Rewrite the lines of the rows below as a numbered list, skipping any blank lines and leaving the pictures out.

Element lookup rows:
┌──

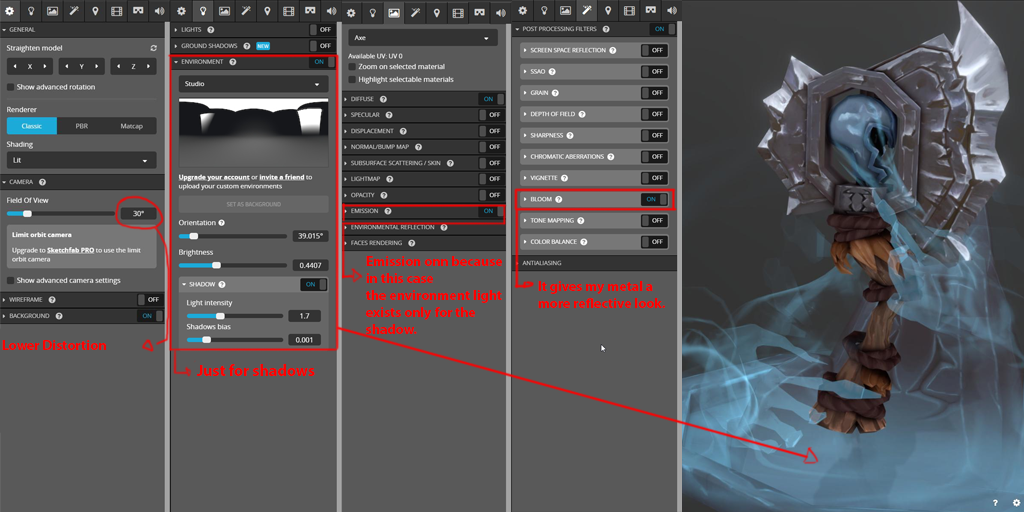The image size is (1024, 512).
Task: Switch to the Matcap renderer tab
Action: (x=132, y=126)
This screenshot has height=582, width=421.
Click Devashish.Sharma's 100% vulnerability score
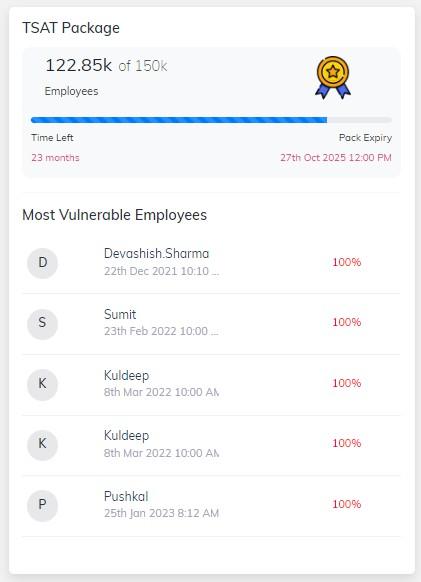(x=346, y=262)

└──

Task output:
1. The image size is (1024, 512).
2. Task: Switch to the Matcap renderer tab
3. Action: (x=132, y=126)
4. This screenshot has height=582, width=421.
5. Click Devashish.Sharma's 100% vulnerability score
6. (x=346, y=262)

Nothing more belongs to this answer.